What this task involves: Report each of the lines below that contains the word "panel", copying every such line in full.

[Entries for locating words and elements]
-----
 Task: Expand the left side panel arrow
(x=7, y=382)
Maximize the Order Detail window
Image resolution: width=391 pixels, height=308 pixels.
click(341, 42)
-----
Exercise result:
 Task: Expand the left side panel arrow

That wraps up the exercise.